The original Slender man photo, and the one that started the mythos

I think this surge in popularity can be attributed to two things- our approaching sense of dread, uncertainty and doom, and THAT FUCKING GAME.  I don’t think there is a university aged person in Ireland now who hasn’t played that game while wankered at a house party with all your friends around you screaming DON’T GO IN THE BUILDING! He’ll sneak up behind you OH MY GOD THE CHAIR’S BEEN MOVED.

In all seriousness, I do think the Slender man’s popularity as the horror mascot of the 2010s is telling of our anxieties and fears as a generation, and perhaps also of the stagnation of the horror film industry.  The next iconic horror character after Samara from the Ring movies (remember when Samara from the ring movies was a ‘thing?’ remember throwing all your hair in front of your face and whispering ‘seven daaaaays’? good times) Doesn’t come from a schlock slasher horror or a remake of Japanese suspense- Slenderman didn’t come from any work at all; he originated on a horror message board (Slendy is page 3,hilariously)  and was then adopted into various works such a Marble Hornets and… that fucking game.  It’s a public domain, open source free shared horror template!

WAAAAAAAAAAAAAAAAAAH

So with all this in mind, a million tall skinny guys went as Slendy for Halloween, with mixed results.  My top award goes to Danny who honestly scared the bejesus out of me with his costume.  Everyone else, I will offer the wisdom; a morph suit does not a cosmic horror make.

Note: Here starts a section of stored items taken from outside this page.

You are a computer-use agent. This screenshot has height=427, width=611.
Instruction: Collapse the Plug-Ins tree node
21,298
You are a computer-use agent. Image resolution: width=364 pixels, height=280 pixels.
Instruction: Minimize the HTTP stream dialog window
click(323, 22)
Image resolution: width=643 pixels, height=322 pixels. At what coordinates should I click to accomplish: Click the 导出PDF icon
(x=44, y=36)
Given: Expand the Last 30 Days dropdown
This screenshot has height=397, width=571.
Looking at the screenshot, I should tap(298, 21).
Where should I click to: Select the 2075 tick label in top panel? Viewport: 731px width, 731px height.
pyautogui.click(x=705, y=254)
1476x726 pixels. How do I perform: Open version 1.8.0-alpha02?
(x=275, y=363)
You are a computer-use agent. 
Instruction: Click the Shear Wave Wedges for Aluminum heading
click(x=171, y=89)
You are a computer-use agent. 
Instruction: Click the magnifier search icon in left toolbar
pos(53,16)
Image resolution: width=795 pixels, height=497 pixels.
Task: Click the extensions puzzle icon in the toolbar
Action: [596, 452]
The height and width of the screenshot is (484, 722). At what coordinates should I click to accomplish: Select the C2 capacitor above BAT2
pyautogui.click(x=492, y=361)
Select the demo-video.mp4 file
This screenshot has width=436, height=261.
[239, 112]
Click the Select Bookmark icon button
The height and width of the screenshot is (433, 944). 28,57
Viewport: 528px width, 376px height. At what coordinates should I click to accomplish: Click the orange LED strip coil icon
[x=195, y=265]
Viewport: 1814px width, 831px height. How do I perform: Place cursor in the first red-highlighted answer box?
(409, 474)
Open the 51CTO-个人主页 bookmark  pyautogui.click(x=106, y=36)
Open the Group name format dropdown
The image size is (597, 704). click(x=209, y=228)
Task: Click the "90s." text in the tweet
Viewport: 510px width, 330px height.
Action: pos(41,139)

Barrack Obama was re-elected but do I really need to include it on my review in detail?  It all played out like a really forced media game, with people insisting ‘ooooh no it’s gonna be really close, seriously!!!’ when the stats really showed otherwise.  Bouncing back from what I personally think was a voodoo magic sabotaged performance in the first debate, Obama pretty much stormed it beyond Fox News and conservative talk radio in the states, mostly because Paul Ryan and Mittens are just so.  fucking.  WEIRD.  No really, Paul Ryan is really scary looking and I would not have wanted him to be the vice Prez. Now with a looming debt crisis and without the idealism of change behind him, Obama has a very rough second term to ride out.

It was a good year for feminism in a strange way, considering we had so much complete and utter fucking bullshit to contend with.  The GOP candidate Todd Akin started off with some incredibly bone headed comments about rape and how rape victims rarely get pregnant because the body has magic rape detection powers that repel the evil sperm- if only this were true.  Cue more comments from other GOP candidates about how ‘some girls rape easy’ and the shitstorm caused by health insurance providers possibly being made to include birth control as part of their healthcare plans.  Apparently sex is now a lifestyle choice, and avoiding pregnancy for medical reasons can ONLY be done via no sex.  Weird.  Also weird is the idea that the pill is solely birth control when often it’s used for regulation of hormones.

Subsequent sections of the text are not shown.